Il potere della stupidità
Kali


Il circolo vizioso
della stupidità

Giancarlo Livraghi – ottobre 2002


Che la stupidità sia molto diffusa è ampiamente confermato dai fatti. Come è confermato dall’esperienza quotidiana che siamo tutti un po’ stupidi, in un modo o nell’altro (gli stupidi più pericolosi sono quelli che credono di non esserlo mai). Questo problema mi ha affascinato e preoccupato per tutta la vita – e cercare di capirlo può aiutarci a ridurne i perniciosi effetti. (Vedi Il potere della stupidità).

Una delle conseguenze è la diffusa convinzione che si debba trattare il pubblico, e ogni nostro interlocutore, come “un bambino un po’ tonto di undici anni”. A parte il fatto che ci sono ragazzi di undici anni tutt’altro che tonti, è opportuno chiederci quanto sia utile mettere in pratica questa vecchia e banale teoria.

Dobbiamo constatare, purtroppo, che in quel modo si possono ottenere risultati. Ma è dimostrato dall’esperienza che si può essere più efficaci seguendo la strada opposta – cioè rispettando le persone e rivolgendosi alla loro intelligenza, al loro buon senso, alla loro capacità di capire.

È evidente che se prevale la stupidità l’intero sistema ne soffre. Si aprono più spazi per l’inganno, la menzogna, l’opportunismo. Degradano la qualità, le relazioni, la fiducia. Ma l’obiezione è ovvia: perché una singola impresa od organizzazione deve farsi carico del bene generale? Questo è “moralismo”, si dice con disprezzo. Ognuno bada al suo particolare interesse. Se la via più facile è lo sfruttamento della stupidità, così si deve fare.

Le strategie della stupidità tendono a degradare. Ma non c’è il tempo, né la voglia, di pensare al “lungo periodo”. Ciò che conta è la fretta, l’immediato, il contingente. Quando le stupidaggini riveleranno la loro fragilità, si troverà qualche altra sciocchezza per confondere di nuovo le carte.

Ma c’è un problema. Il “circuito della stupidità” è autodistruttivo. Chi tratta il prossimo da stupido finisce con l’essere, o sembrare, stupido. Si diffonde la convinzione che tutto sia sciocco, che ogni tentativo di miglioramento sia inutile, che al dominio delle scempiaggini ci si debba adeguare.

Prima ancora che degradino le relazioni esterne di un’impresa, si corrompe e si disgrega la sua struttura interna. Se la regola è badare solo all’immediato vantaggio personale, perché qualcuno dovrebbe contribuire al successo dell’impresa invece di trincerarsi in qualche difesa burocratica, evitare le responsabilità e dedicare le sue energie all’intrigo?

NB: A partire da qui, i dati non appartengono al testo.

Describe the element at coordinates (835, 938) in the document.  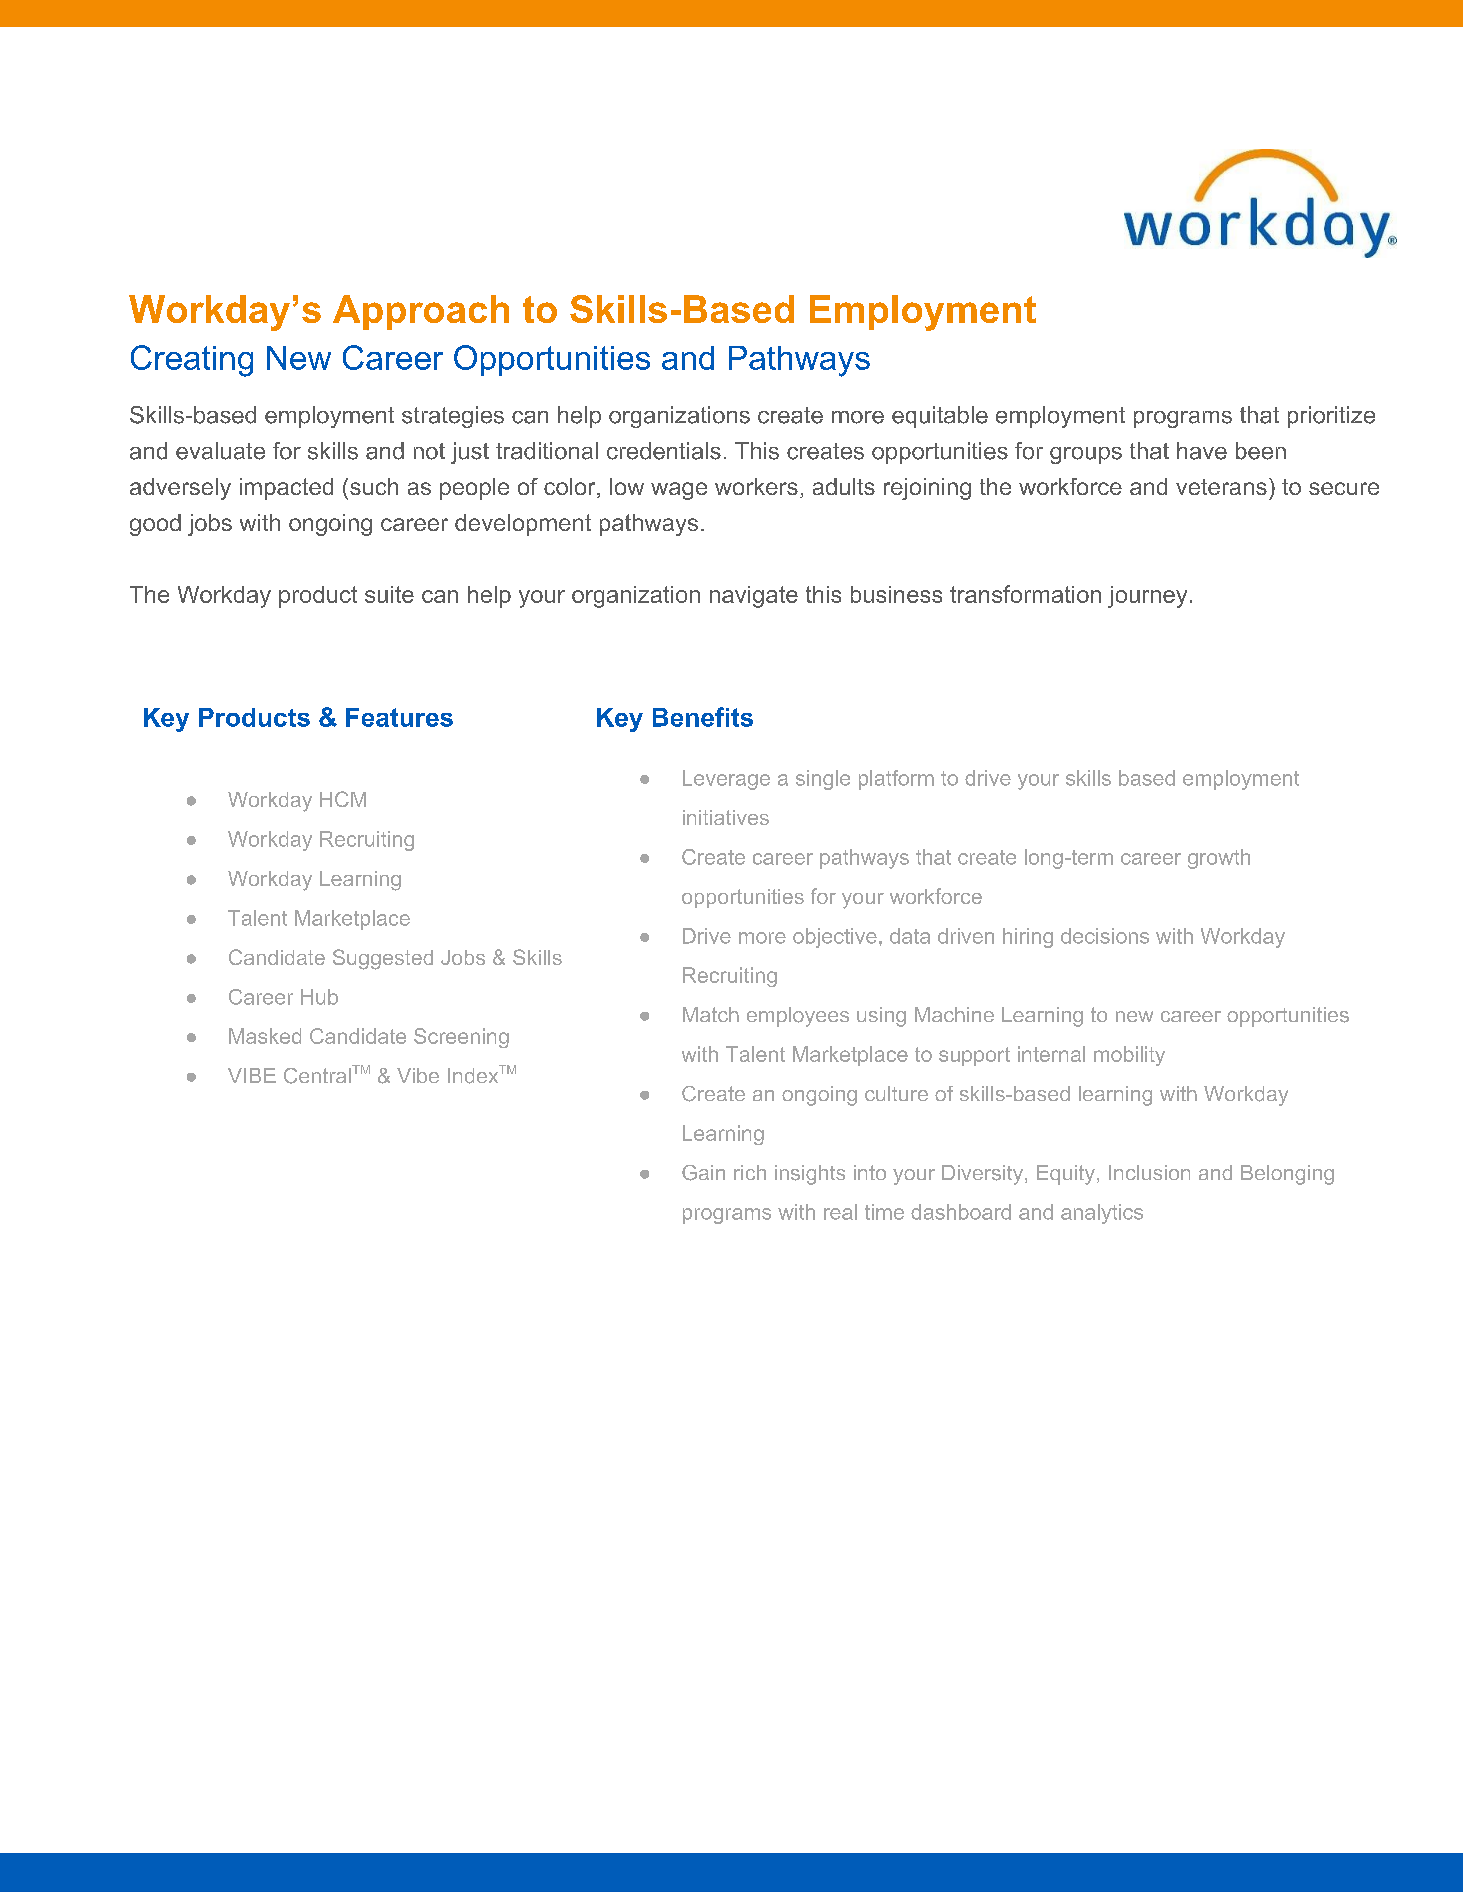
I see `objective` at that location.
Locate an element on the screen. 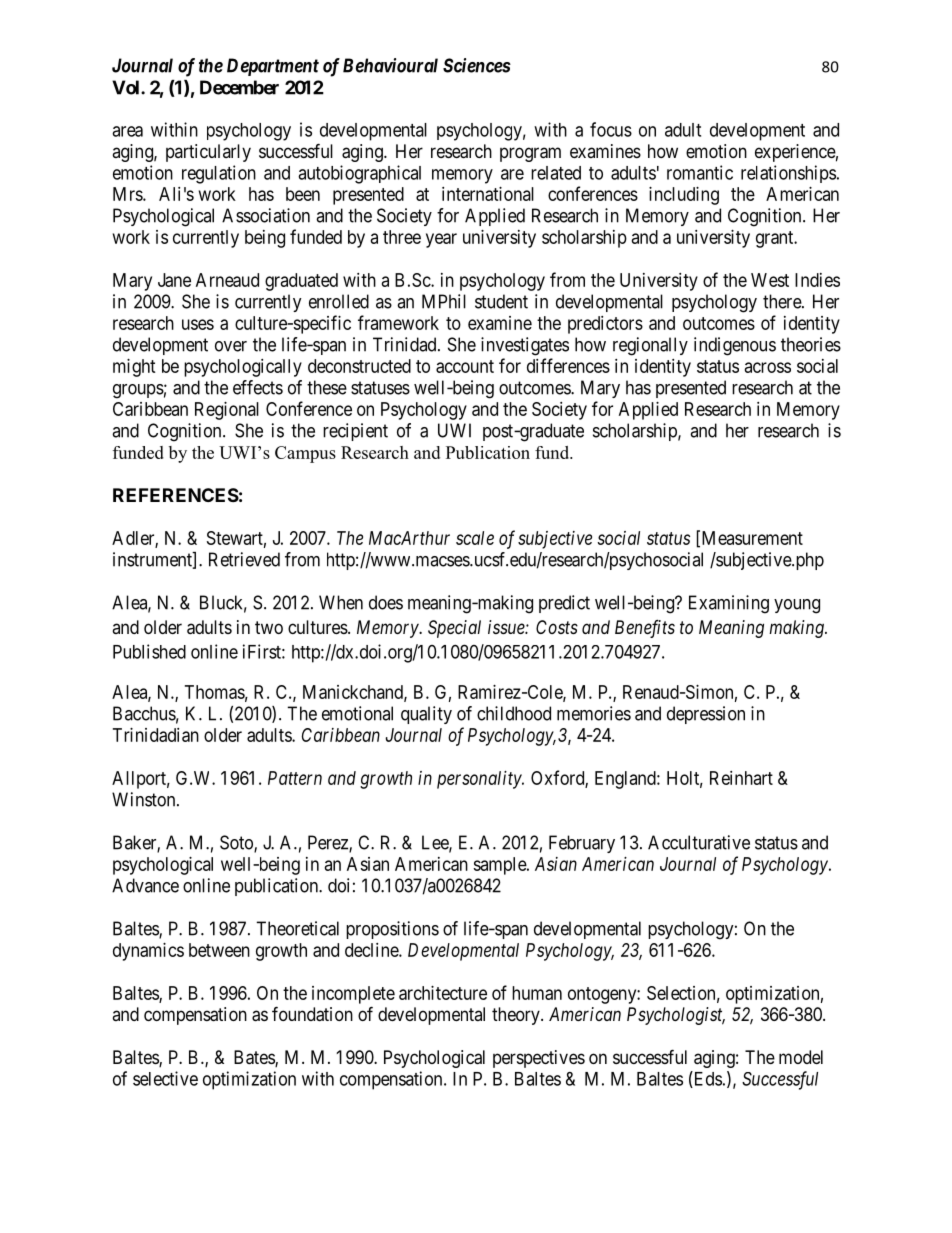 This screenshot has height=1233, width=952. Pattern is located at coordinates (295, 778).
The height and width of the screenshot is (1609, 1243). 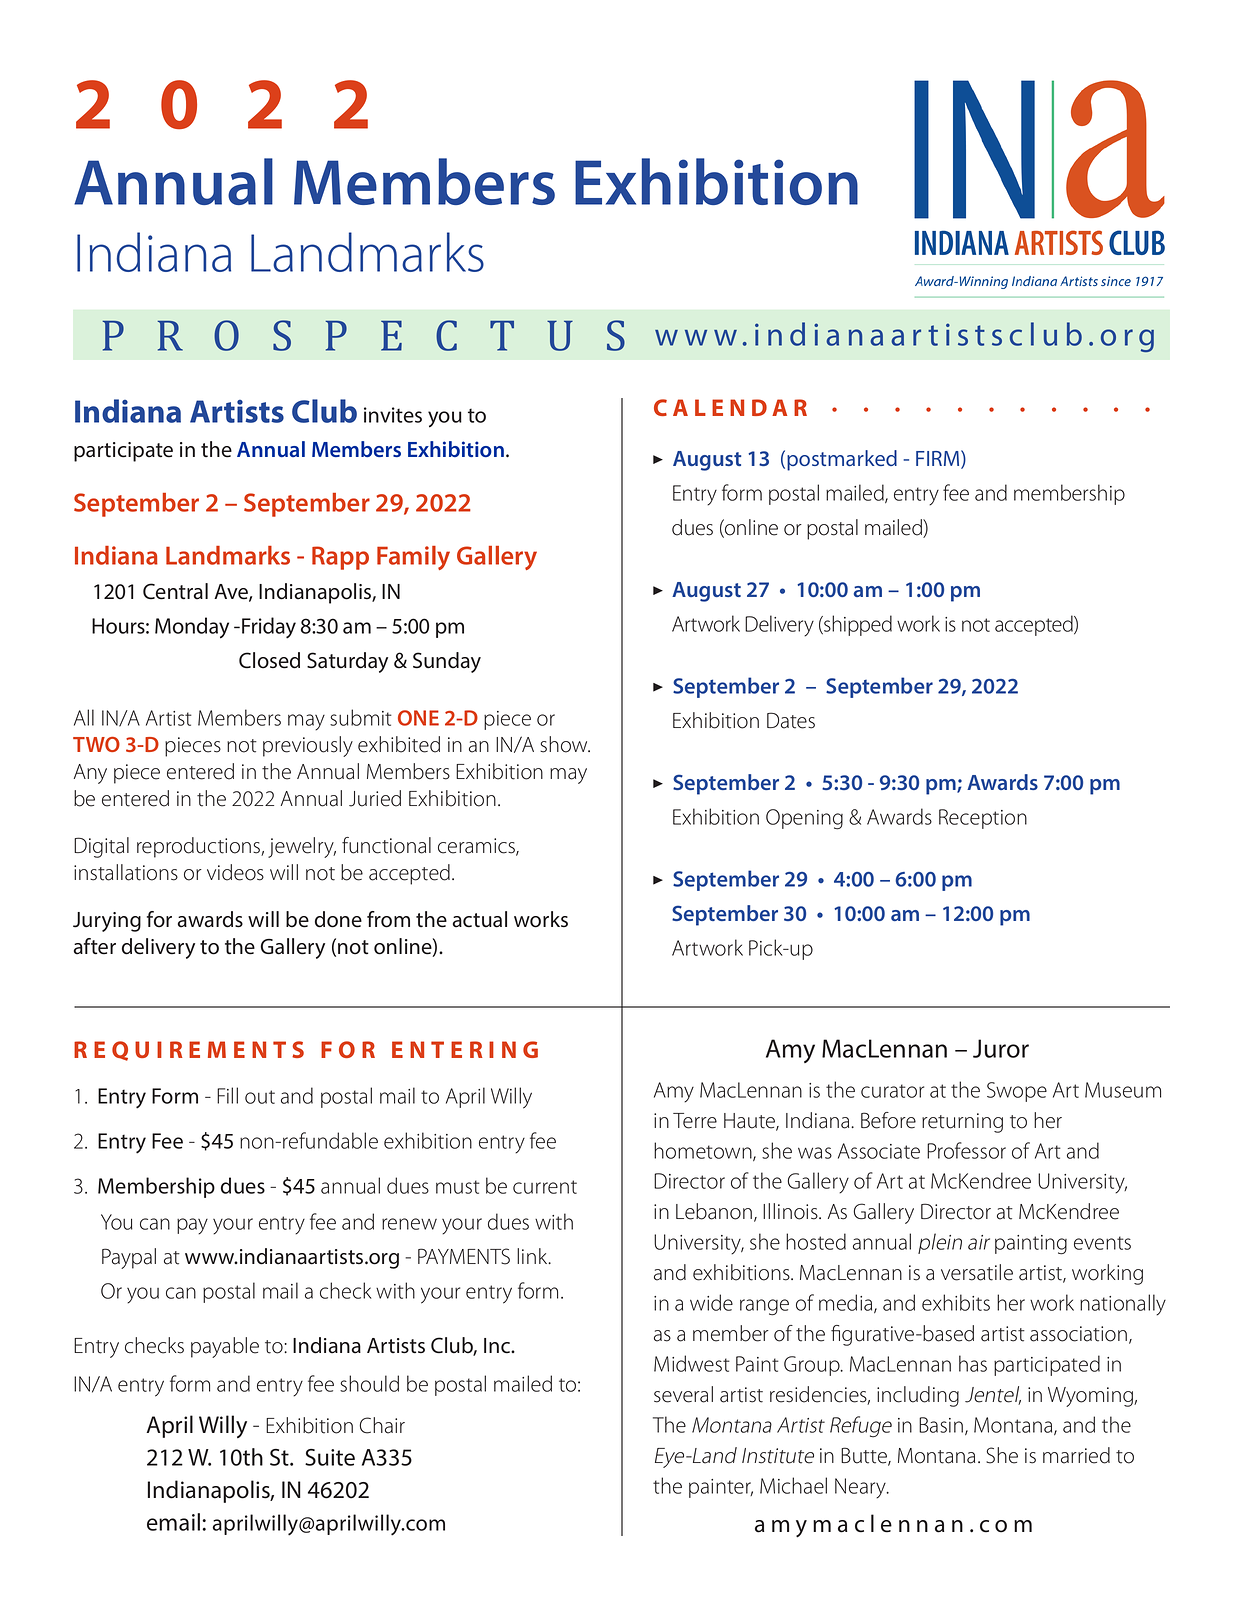 I want to click on shipped, so click(x=857, y=625).
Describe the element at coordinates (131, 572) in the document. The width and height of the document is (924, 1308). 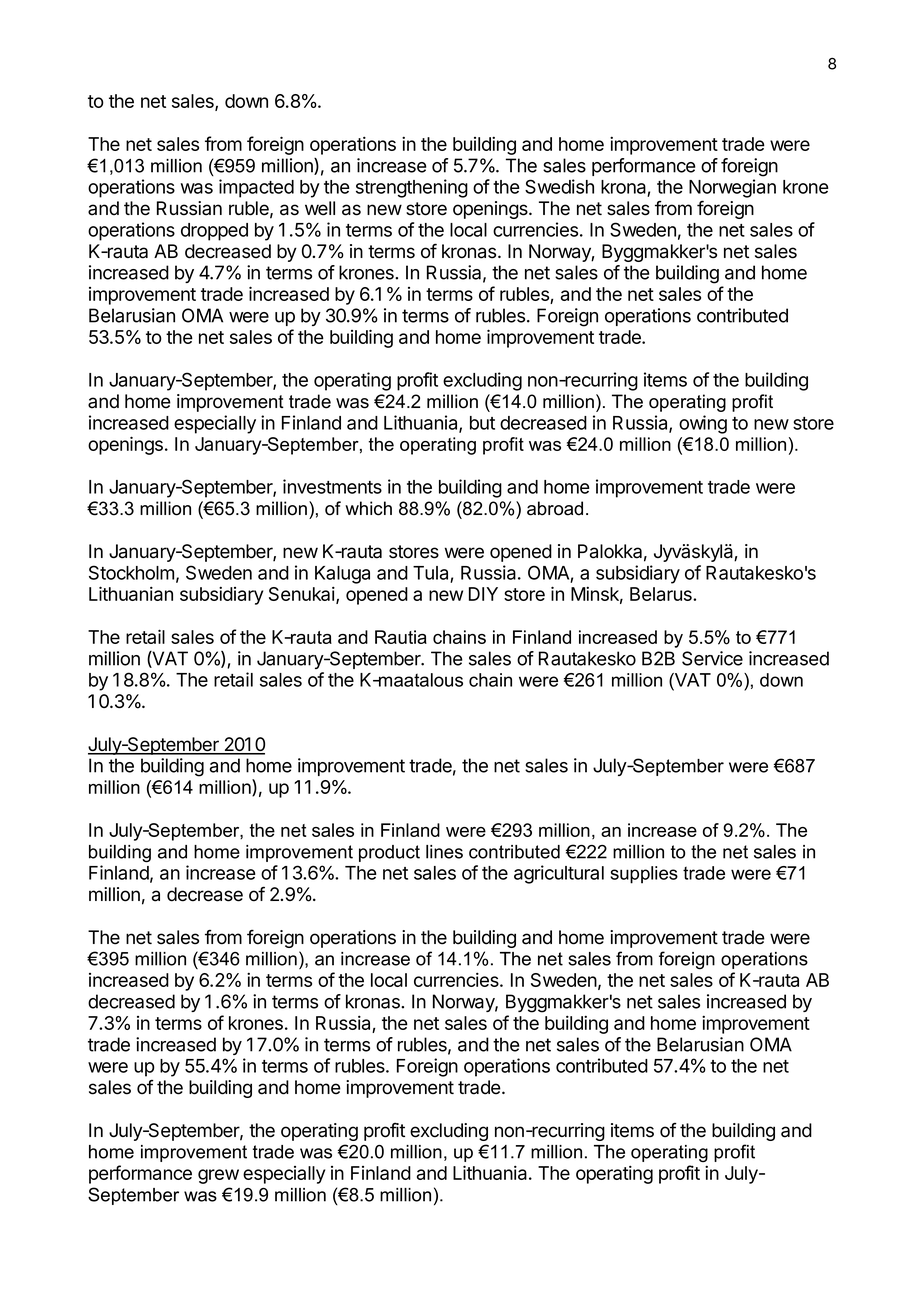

È sempre pericoloso sottovalutare il potere distruttivo della stupidità. Ed è illusorio credere di poter sfruttare la stupidità altrui senza esserne contagiati. Non sempre la stupidità viene sconfitta dall’intelligenza, ma sempre tende all’autodistruzione.

Se questo è vero in generale, lo è ancora di più nell’internet. Non perché nella rete non ci sia stupidità. Come rilevato nelle mie precedenti osservazioni su questo argomento, l’indice di stupidità è uguale in tutte le categorie umane. Ma un sistema interattivo rende più facile la verifica, meno dominanti le apparenze. Quindi apre più spazi (per chi li vuole e li cerca) a relazioni diverse da quelle convenzionali.

Comunicare con intelligenza non significa essere pedanti, noiosi e complicati. La migliore intelligenza sa esprimersi in modo semplice e chiaro. Con una sana dose di umanità – e, quando è il caso, con umorismo e divertimento. E sa anche ascoltare. L’arroganza, la prepotenza, l’illusione di superiorità non sono intelligenti. Sono una delle insidiose manifestazioni della stupidità. Non ci può essere vera intelligenza senza una sincera autocritica e un autentico rispetto per i nostri interlocutori.

La marea della stupidità è così dominante che si aprono occasioni sempre più interessanti per andare “controcorrente”. Una singola persona o impresa che decida di trattare il prossimo con più rispetto non potrà, da sola, rovesciare la tendenza generale. Ma proprio per la sua diversità potrà ricavarne notevoli vantaggi. E, quando si guarda allo specchio, avrà un po’ meno disprezzo per sé e per ciò che fa.